It Works on My Machine: Why LLM Apps Fail Users (Not Tests)

Thomas Prexl, Frank Rust

Natural Language Processing & Audio (incl. Generative AI NLP)
Python Skill Intermediate
Domain Expertise Intermediate

You've deployed an LLM application. Your tests show that it's working. The metrics look good. Then a user says it's broken.

This happens more often than you would expect.

In this talk, we'll share our experience of building and maintaining LLM applications, and discuss what we've learned about the discrepancy between evaluation results and user experience.

We will explore three dimensions of evaluation through the lens of user experience:

Expectations: What does 'working' actually mean to your users?

Sometimes the gap between tests and reality comes down to expectations. Questions that seem obviously hard to users turn out to be easy for the LLM—and vice versa. Understanding this mismatch is the first step to building systems that users actually trust.

Functional: Does the system do what it's supposed to do?

When you're working with LLMs, individual components might pass tests while the whole system fails. With prompts, model parameters, evaluation criteria, metadata, and ever-growing datasets all interacting, the complexity compounds quickly.

Operational: Does it remain reliable in real-world conditions?

In this section, we'll share practical lessons from operating LLM applications in production: how we use observability tools like Opik to monitor model behavior, how telemetry helps us understand actual usage patterns, and how dedicated validation endpoints allow us to detect issues in on-premises deployments before users do.

We'll discuss real-life scenarios we've encountered, such as when users expected different results to those delivered by our system, when external changes affected the system silently, and when performance drifted in ways that our metrics didn't detect.

This isn't a talk about frameworks or tools (even though we'll mention a few). It's about the human element of evaluation: ensuring that the system we built serves the people using it.
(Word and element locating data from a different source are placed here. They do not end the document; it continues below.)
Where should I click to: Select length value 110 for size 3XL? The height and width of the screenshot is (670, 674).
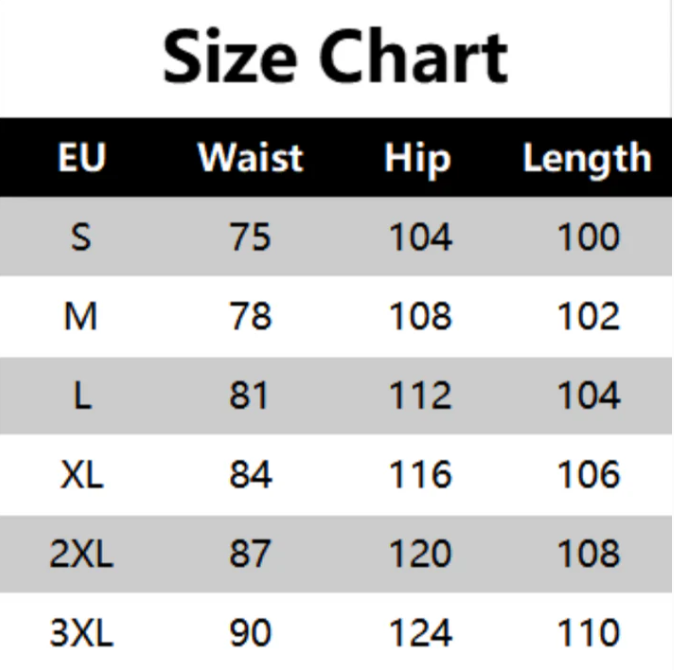(x=587, y=633)
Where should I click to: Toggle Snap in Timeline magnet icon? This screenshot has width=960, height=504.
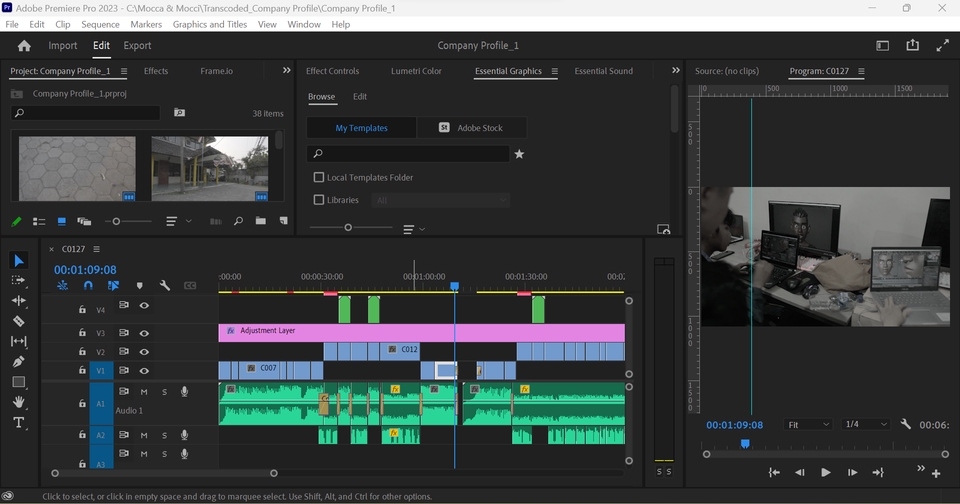click(x=88, y=286)
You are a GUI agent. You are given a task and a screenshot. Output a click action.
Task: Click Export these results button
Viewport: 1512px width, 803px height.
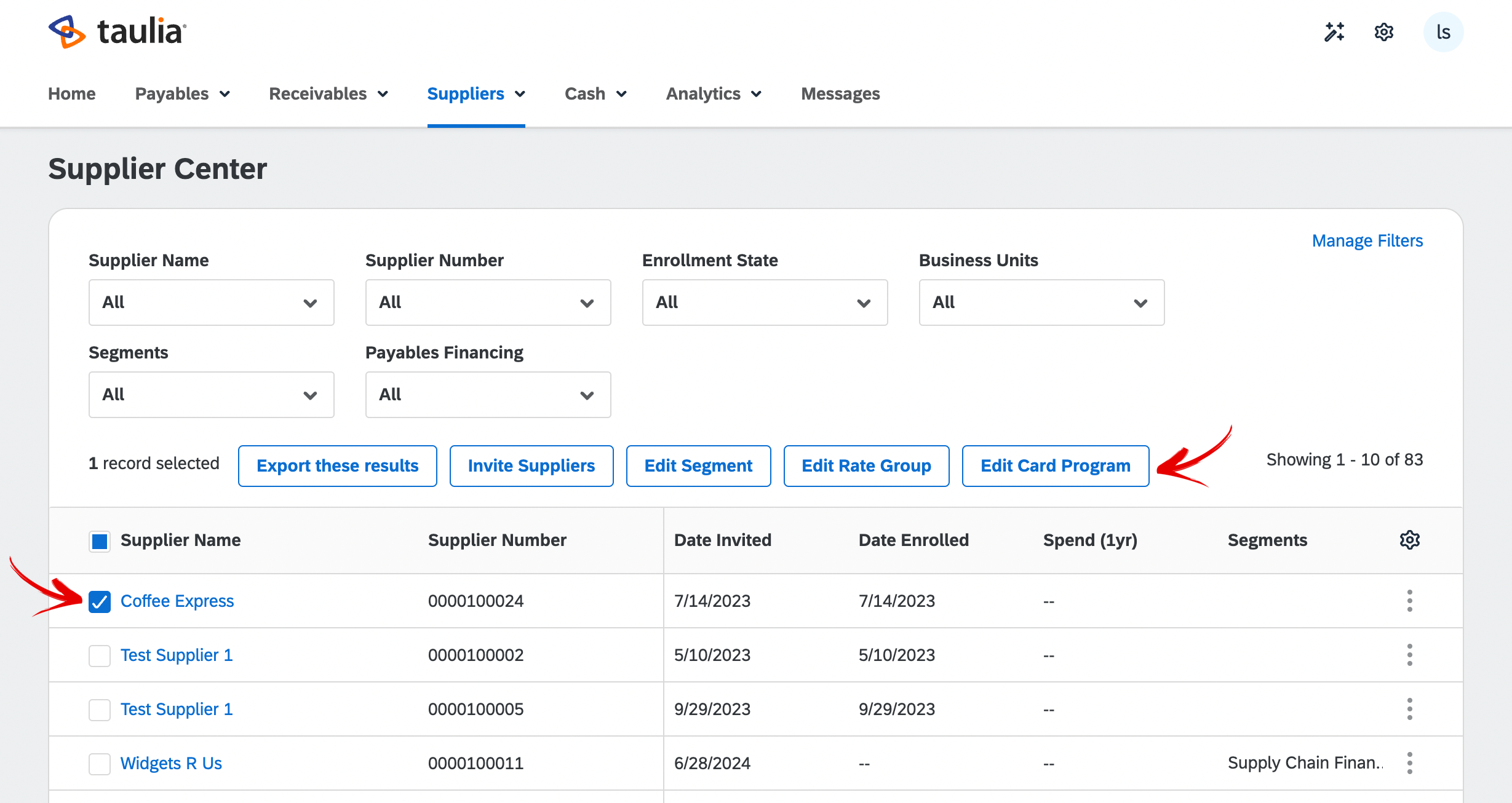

Whether you're just starting out with LLM applications or running them at scale, you'll probably recognize these scenarios. We'll share the strategies and patterns that we've developed, not as prescriptive rules, but as a starting point for your own approach.

Outline

  1. Why users report the LLM application is broken while it passes every test
  2. Three dimensions of the problem
    • Expectations
    • Functional
    • Operational
  3. Real-life scenarios
  4. Our current strategies and patterns
  5. Evaluation = understanding if the system serves users, not proving it's good

Thomas Prexl

Thomas builds LLM applications that create business impact. He co-founded neunzehn innovations GmbH to bring generative AI into companies that need it.
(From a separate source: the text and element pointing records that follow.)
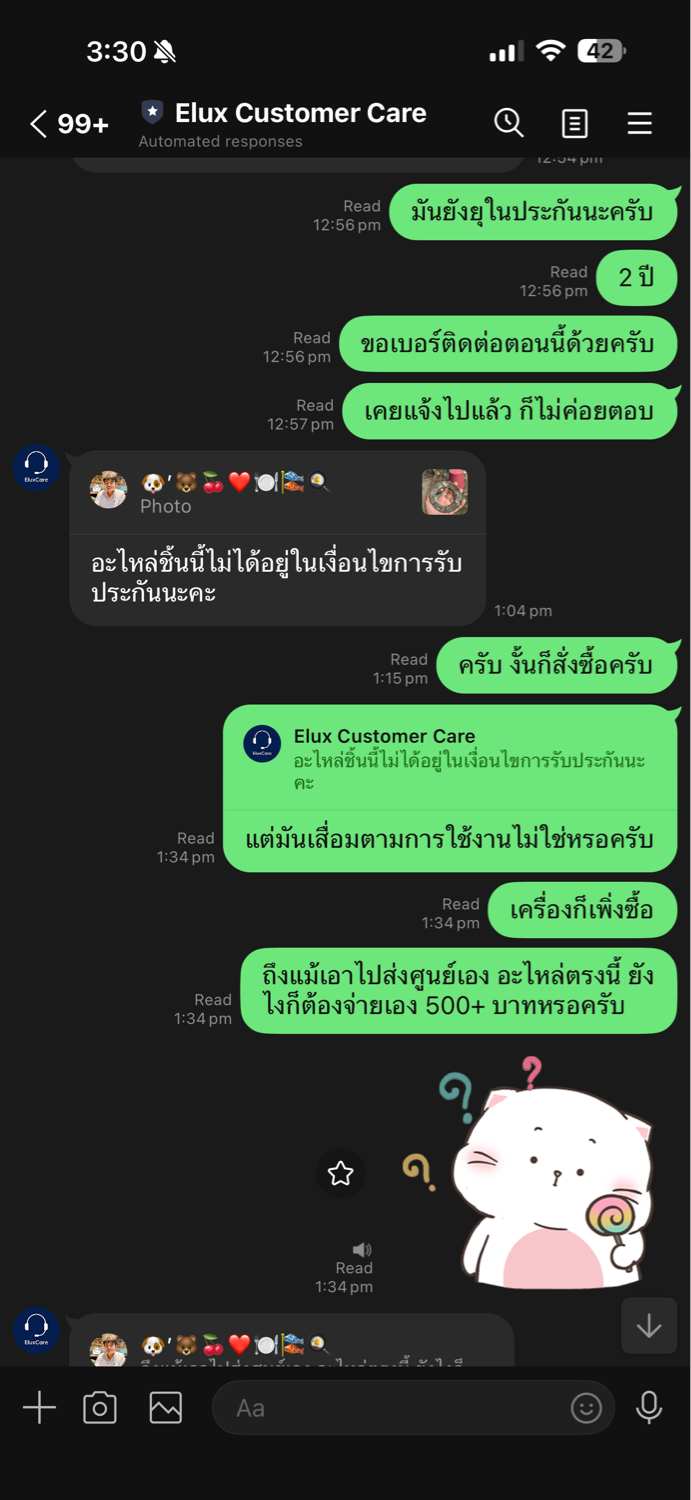Open the notes document icon in header

point(575,123)
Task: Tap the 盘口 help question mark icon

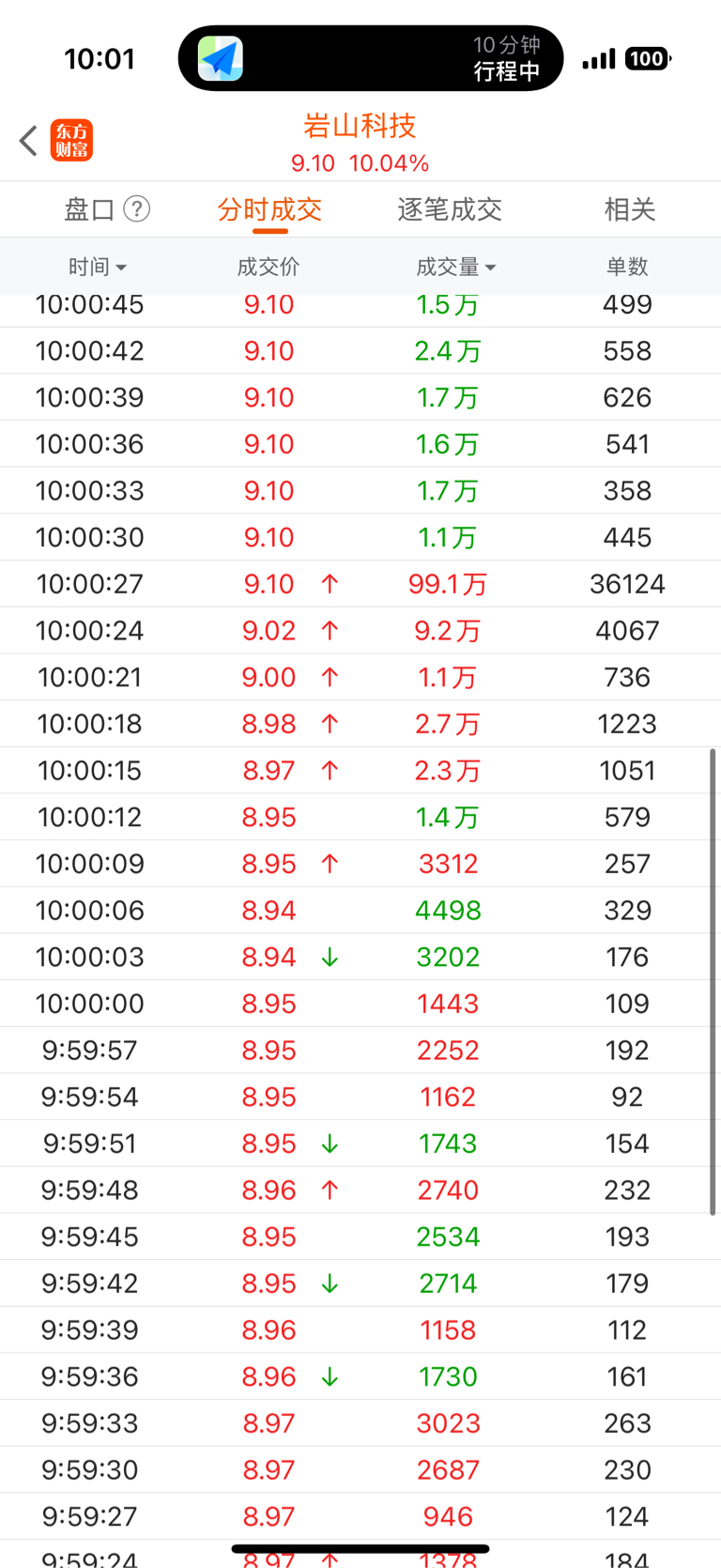Action: point(137,208)
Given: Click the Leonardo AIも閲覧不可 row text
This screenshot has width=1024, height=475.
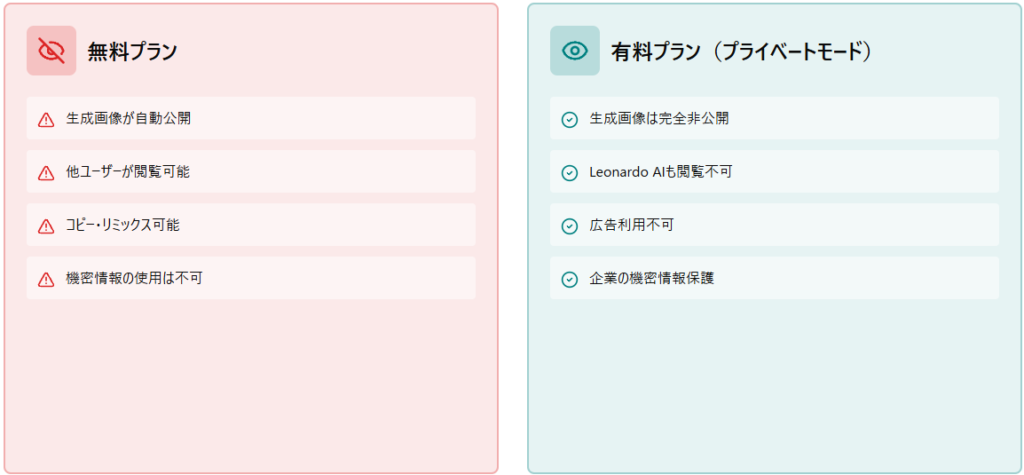Looking at the screenshot, I should [661, 172].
Before that, he ran startup support in Heidelberg—designing accelerators, connecting founders with money and know-how, and launching events like Neurons & Neckar, Sensors & Data Hackathon, and Startup Weekend Rhein-Neckar. Earlier: marketing and business development in electrical engineering and diagnostics.
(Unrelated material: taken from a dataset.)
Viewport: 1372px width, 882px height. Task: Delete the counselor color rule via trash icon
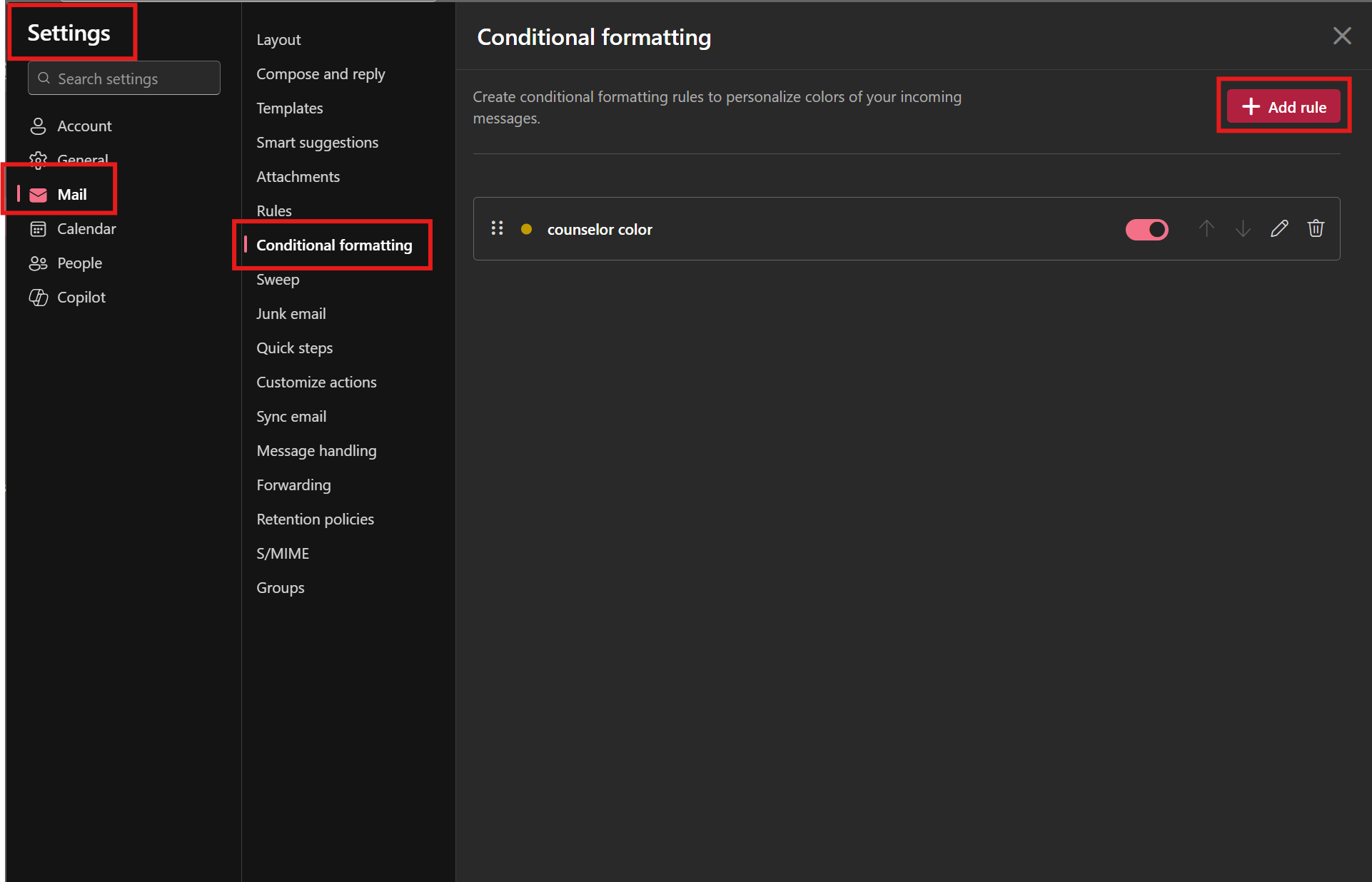point(1316,228)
He studied at Mannheim, got his doctorate at Basel, teaches at both Heidelberg and Mannheim, and talks about AI when someone asks him to.

Frank Rust

Frank is deeply passionate about technological advancements and a co-founder of neunzehn innovations, a company specializing in AI solutions. His professional background combines entrepreneurial experience—having established an innovation and strategy consultancy focused on strategy and deep tech—with several years at a major software corporation. Throughout his tenure in the software industry, he contributed to multiple product and service launches, working across various teams to bring new offerings to market. Outside the office, he enjoys discovering new horizons in the camper van.